## Problem 1:
According to the passage on Dvořák's Dumky trio, which instruments is the piece written for?
## Problem 2:
In the passage on Dvořák's Dumky trio, rewrite the stretch from "The Piano Trio" through "composer's best-known works.", replacing "best-known" with "most celebrated".
## Problem 3:
Resume the passage on Dvořák's Dumky trio from the point where it stops.

---------- Source extract

Composition by Antonín Dvořák

The Piano Trio No. 4 in E minor, Op. 90, B. 166 (also called the Dumky trio from the subtitle Dumky) is a composition by Antonín Dvořák for piano, violin and cello. It is among the composer's best-known works.

It is also a well-known example of chamber music that significantly deviates from the traditional structure of classical chamber music, in terms of both the number of movements and the formal organization of those movements.

==Title==
Dumky, the plural form of dumka, is a Ukrainian term. Originally, it is the diminutive form of the term Duma, plural dumy, which refers to epic ballads, specifically a song or lament of captive people. During the nineteenth century, composers from other Slavic countries began using the duma as a classical form to indicate a brooding, introspective composition with cheerful sections interspersed within. Dvořák used the dumka form in several other compositions, including his Dumka for Solo Piano, Op. 35; Slavonic Dance No. 2; String Sextet; and his Piano Quintet, Op. 81.

--------------------
---------- Information

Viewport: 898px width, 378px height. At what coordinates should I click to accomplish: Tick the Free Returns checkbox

--------------------
---------- Information

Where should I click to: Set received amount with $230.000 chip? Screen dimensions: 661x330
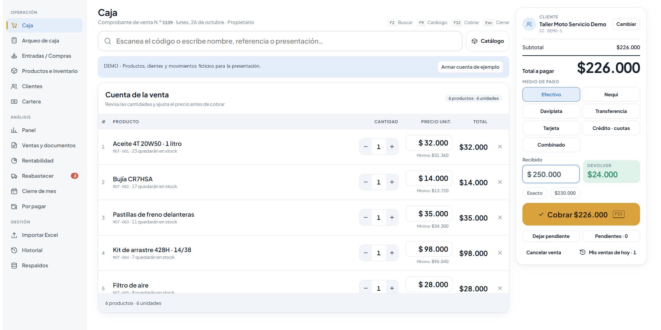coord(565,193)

--------------------

## Task output 1:
Piano, violin and cello.

## Task output 2:
The Piano Trio No. 4 in E minor, Op. 90, B. 166 (also called the Dumky trio from the subtitle Dumky) is a composition by Antonín Dvořák for piano, violin and cello. It is among the composer's most celebrated works.

## Task output 3:
==History==
Dvořák completed the trio on 12 February 1891. It premiered in Prague on 11 April 1891, with violinist Ferdinand Lachner, cellist Hanuš Wihan, and Dvořák himself on piano. The performance was to celebrate that Prague's Charles University awarded the composer an honorary doctorate earlier that year on 17 March 1891.
The work was so well received that Dvořák performed it on his forty-concert farewell tour throughout Moravia and Bohemia, just before he left for the United States to head the National Conservatory of Music of America in New York City. The trio was published while Dvořák was in America and was proofread by his friend Johannes Brahms.

Dvořák may have become familiar with dumka through Janáček, whose choral Zpěvná duma jwIV/10 was written in 1876, and through Kocipiński’s collection Songs, ‘dumki’ and ‘shumki’ of the Russian Nation in Podoli, Ukraine and Little Russia, 1862.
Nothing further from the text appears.